Cavanaugh v. Beecher, 99-E-163, (Grafton, Fitzgerald, 12/20/99) AFFIRMED
Observed vehicle in middle of intersection; plaintiff asleep with seat reclined; engine not running and headlights off; tire flat; arrested for DWI; court held that "… the keys were in the driver's seat and the Petitioner was found sitting behind the wheel of his vehicle which was parked illegally in the middle of the intersection. More importantly, the Petitioner told Trooper Terhune that before he got the flat tire, he had been driving home from a wedding where he had consumed six beers. In addition, the Petitioner exhibited numerous signs of drunkenness … a rational trier of fact could find beyond a reasonable doubt that the defendant was operating the vehicle in an inebriated condition and was therefore, in actual physical control of the vehicle", citing State v. Willard and State v. Halloran.
Boress v. Beecher, 99-E-495, (Rockingham, Abramson, 12/7/99) REVERSED
Observed vehicle in lot by ball field; no keys in ignition and no one around vehicle; plaintiff, who was owner of vehicle, emerged from outhouse nearby; plaintiff claimed a friend had driven him there and someone would be coming to give him ride home; arrested for DWI; court held that the officer"… never saw the petitioner inside the truck, the truck's engine was not running, the lights were not on, the keys were not in the ignition, the petitioner did not state that he intended to drive, and in fact, stated that someone else had driven the truck to that spot and would soon arrive to give him a ride … the Court finds that Officer Reppucci lacked reasonable grounds to conclude that the petitioner was in actual physical control of his vehicle", citing State v. Willard, State v. Halloran and O'Shaughnessy v. Beecher, below.

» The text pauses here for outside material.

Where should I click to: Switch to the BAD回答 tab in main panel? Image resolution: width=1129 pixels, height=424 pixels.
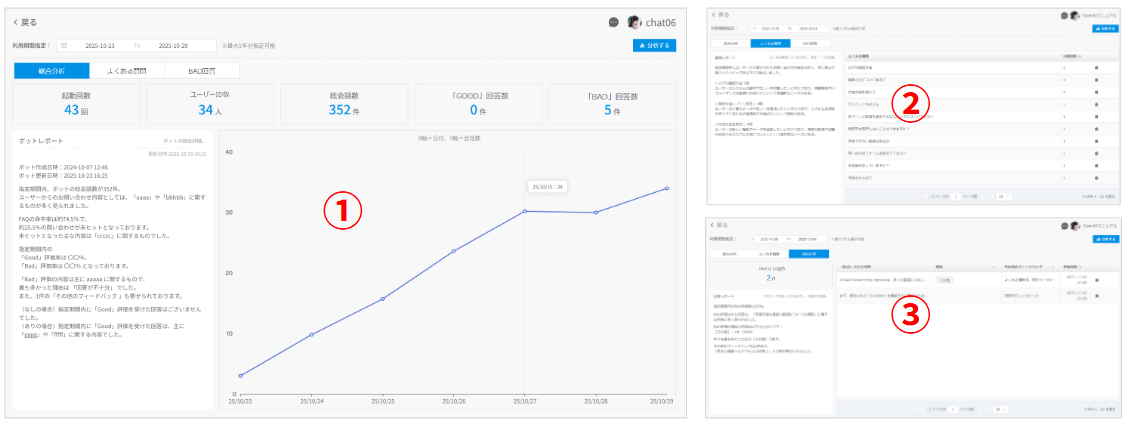pos(203,71)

Whittemore v. Beecher, 99-E-161, (Merrimack, McGuire, 11/30/99) AFFIRMED
Observed vehicle in parking lot of New England College with engine running and lights on; plaintiff asleep in vehicle; plaintiff claimed that he had been locked out of dormitory and had started the vehicle to keep warm; arrested for DWI; court held that plaintiff's statement that he had started the vehicle for warmth "… constitutes direct evidence that he was in actual physical control of his vehicle", citing State v. Willard and State v. Halloran. (NOTE: cross-reference to Section I of probable cause)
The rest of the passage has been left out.